● Written problem: Return the rows from the line containing "Click the Australian" through the end of the rows, repeating each line exactly and leaving out the pictures.

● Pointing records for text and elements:
• • •
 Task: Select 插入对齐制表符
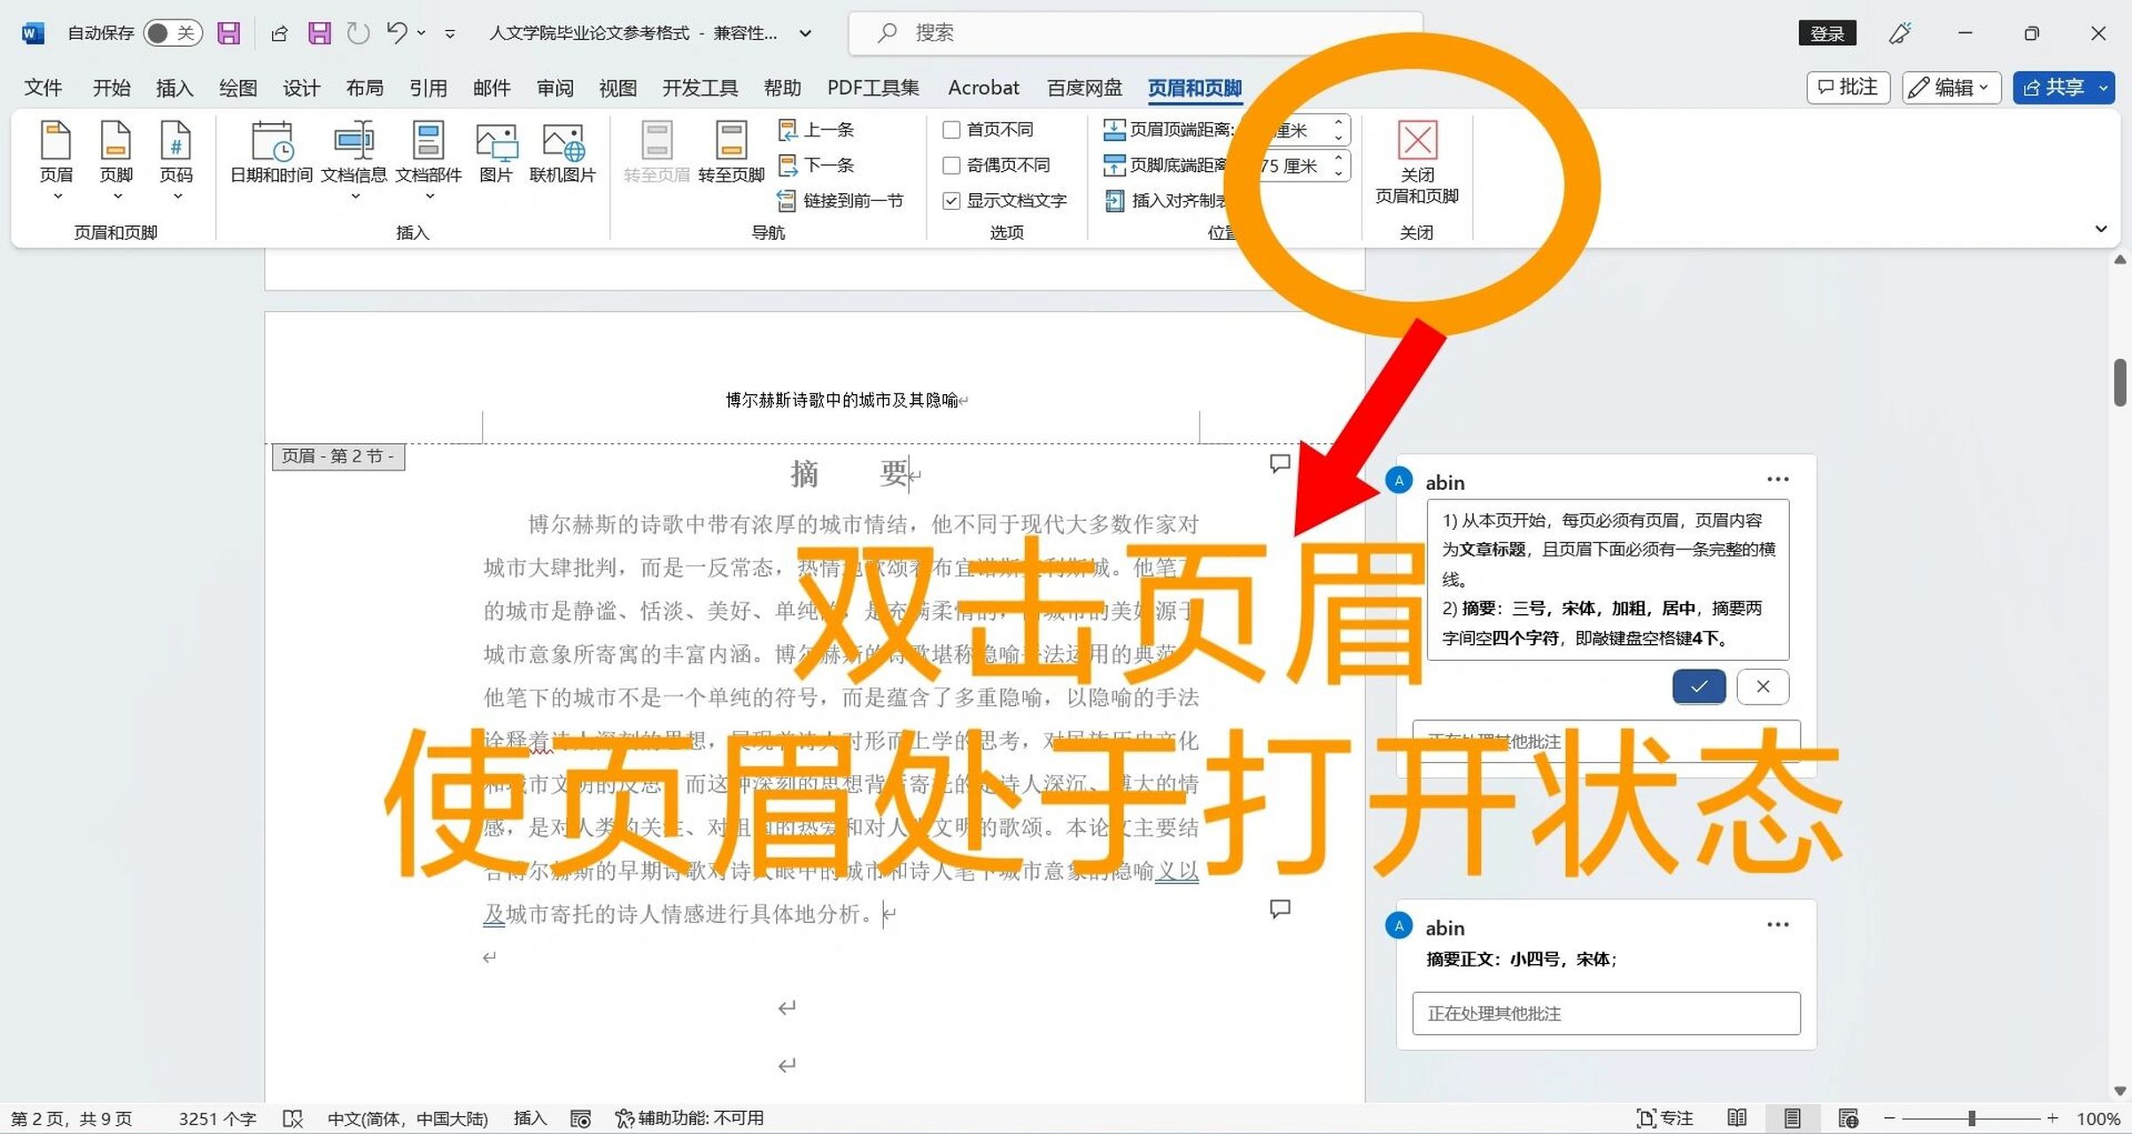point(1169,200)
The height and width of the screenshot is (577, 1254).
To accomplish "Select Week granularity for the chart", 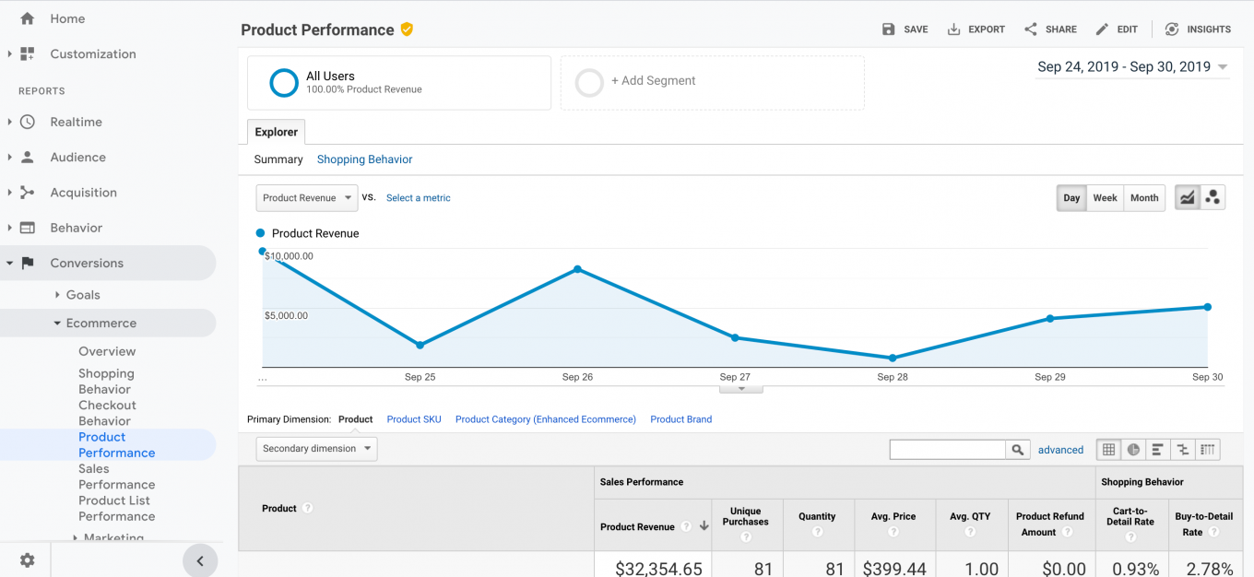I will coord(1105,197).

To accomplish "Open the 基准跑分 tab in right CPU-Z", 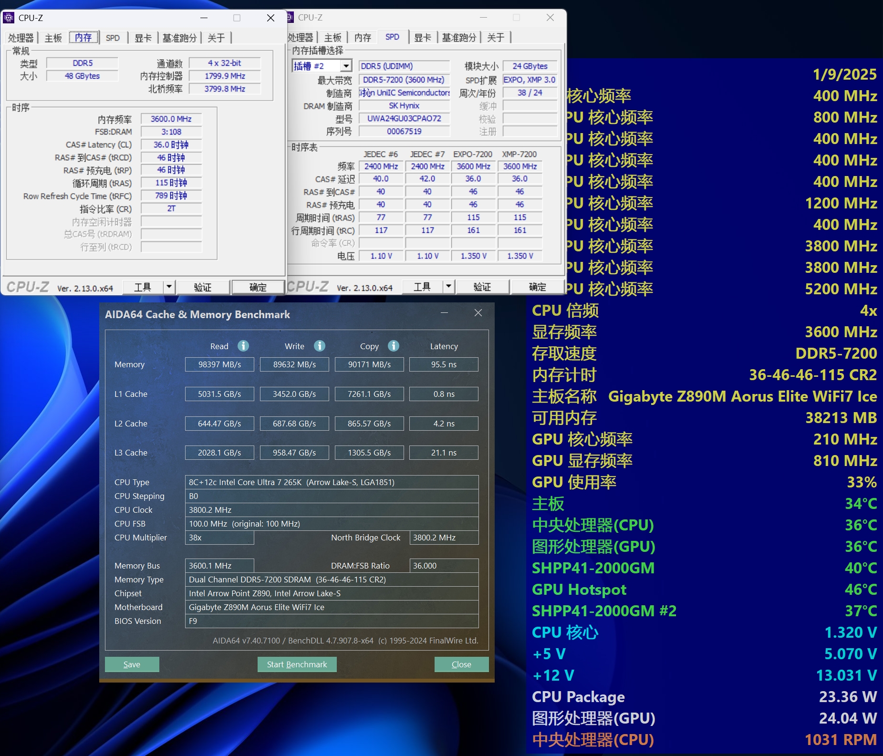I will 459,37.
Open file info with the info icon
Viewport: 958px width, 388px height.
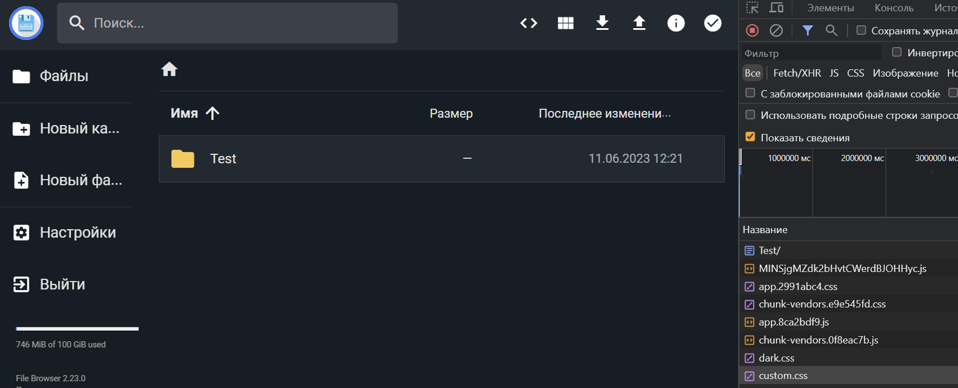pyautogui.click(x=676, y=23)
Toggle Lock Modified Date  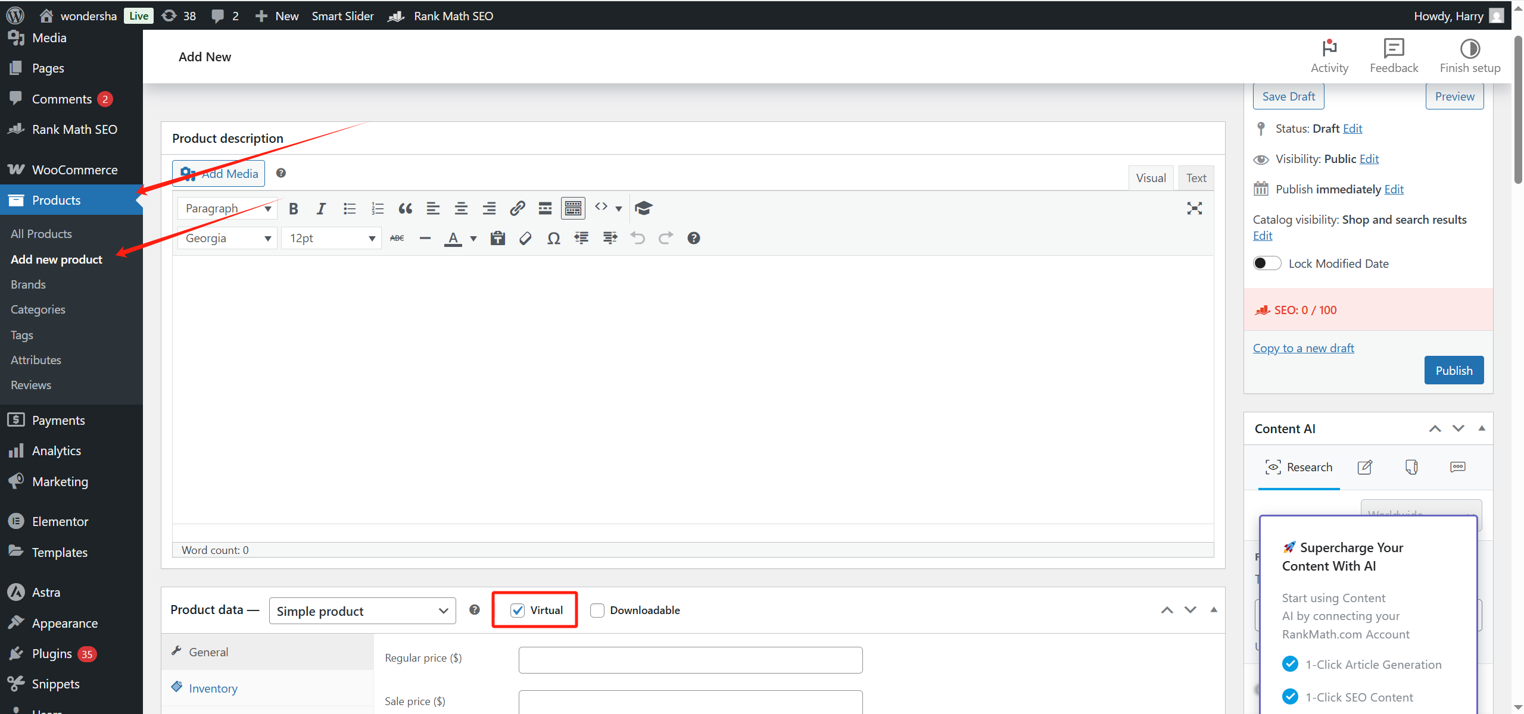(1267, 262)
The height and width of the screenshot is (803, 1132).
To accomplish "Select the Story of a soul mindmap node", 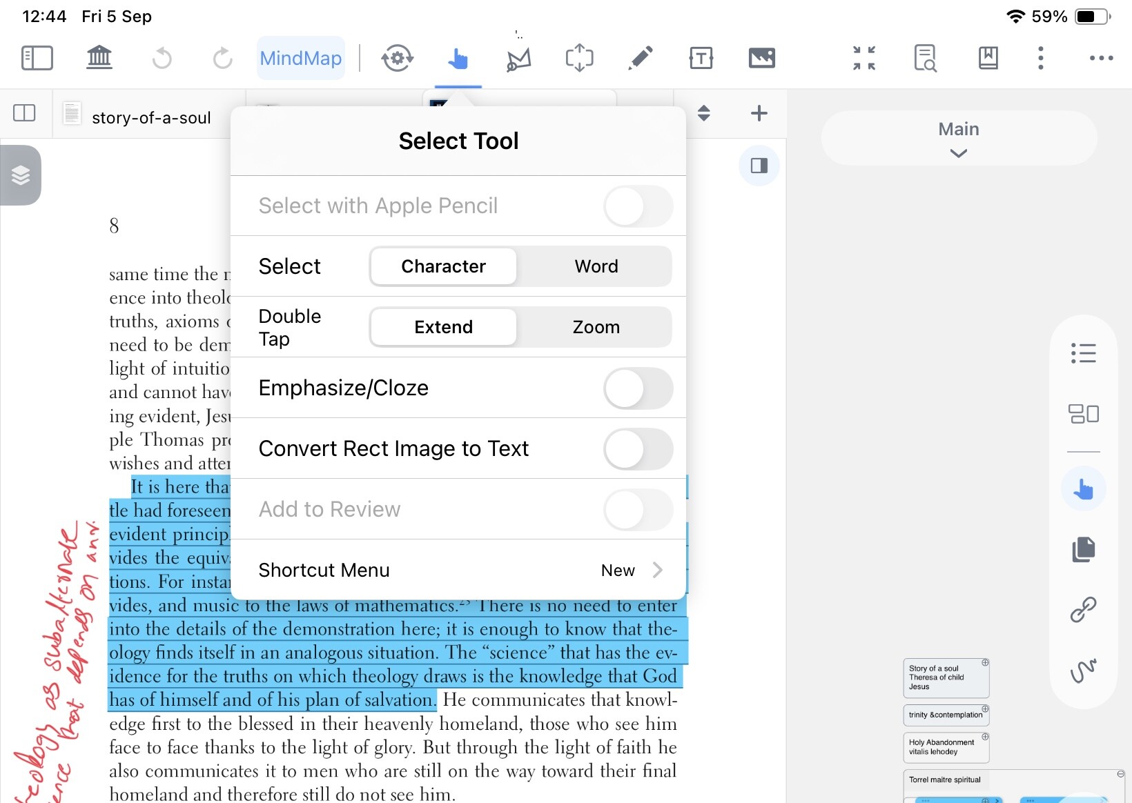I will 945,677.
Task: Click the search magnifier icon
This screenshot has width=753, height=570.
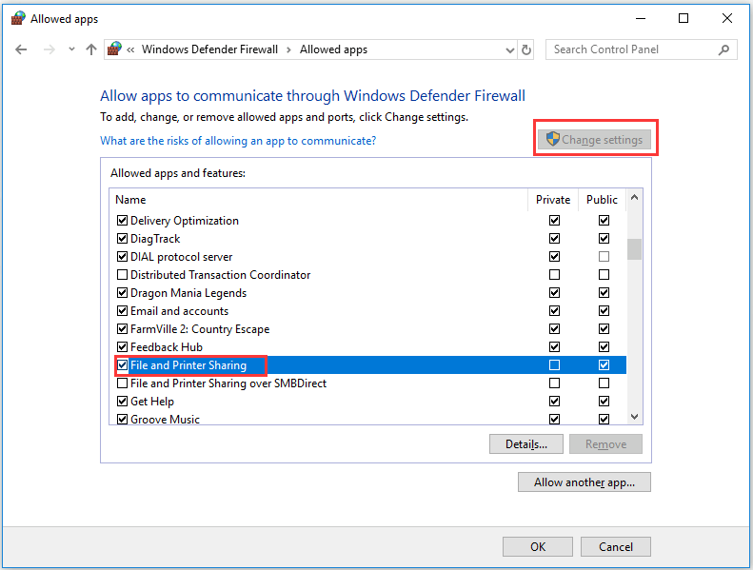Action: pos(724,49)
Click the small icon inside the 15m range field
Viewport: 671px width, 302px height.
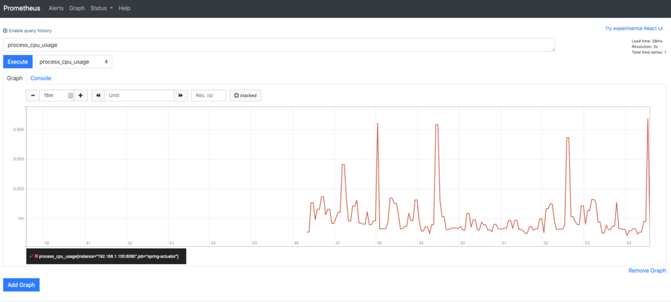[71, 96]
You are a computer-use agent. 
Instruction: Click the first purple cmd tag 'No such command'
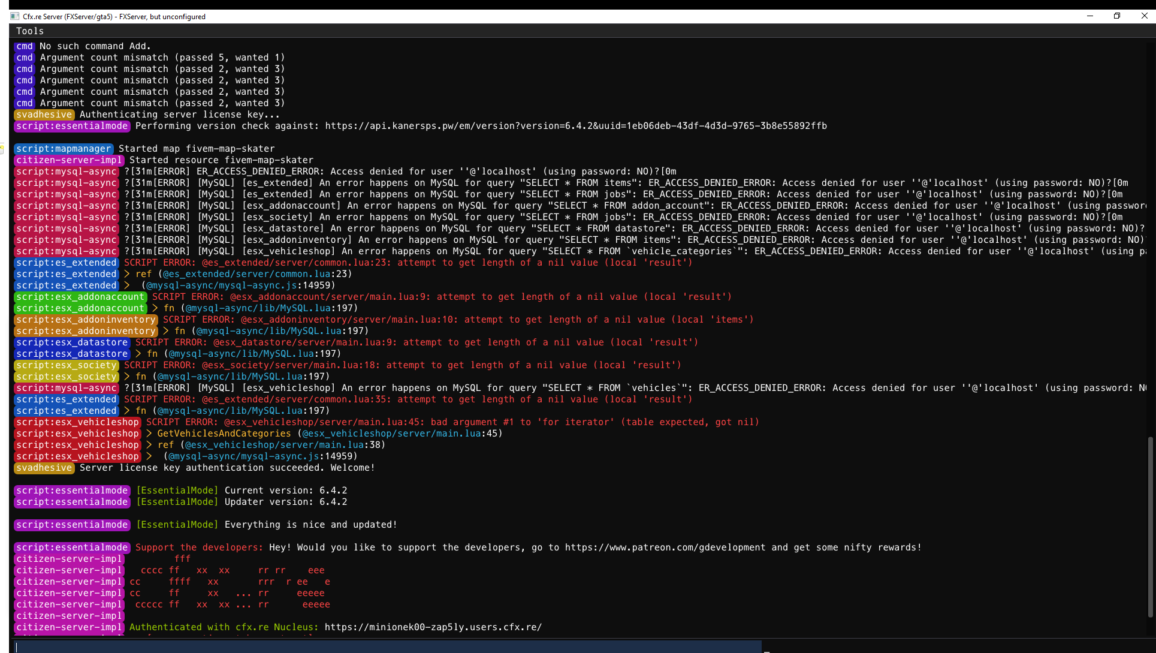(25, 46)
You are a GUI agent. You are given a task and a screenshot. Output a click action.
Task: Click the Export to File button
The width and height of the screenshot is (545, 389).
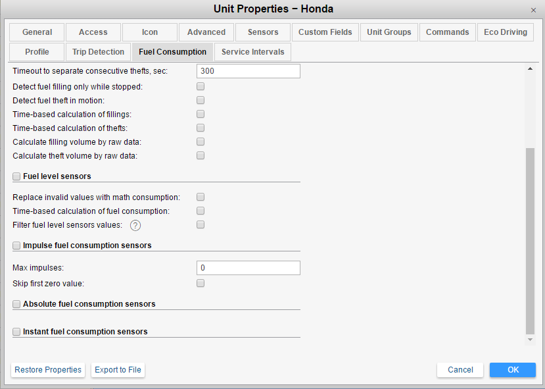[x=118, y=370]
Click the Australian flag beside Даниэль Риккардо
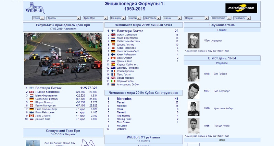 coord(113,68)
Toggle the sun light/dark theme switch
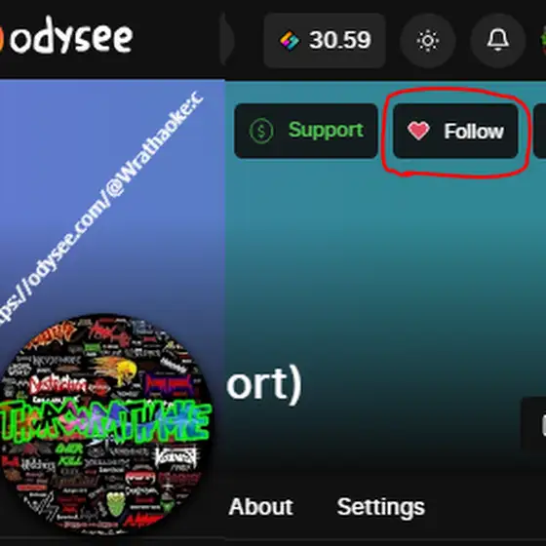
• • •
● Output for this task:
Click the Australian flag beside Даниэль Риккардо
 coord(113,68)
Toggle the sun light/dark theme switch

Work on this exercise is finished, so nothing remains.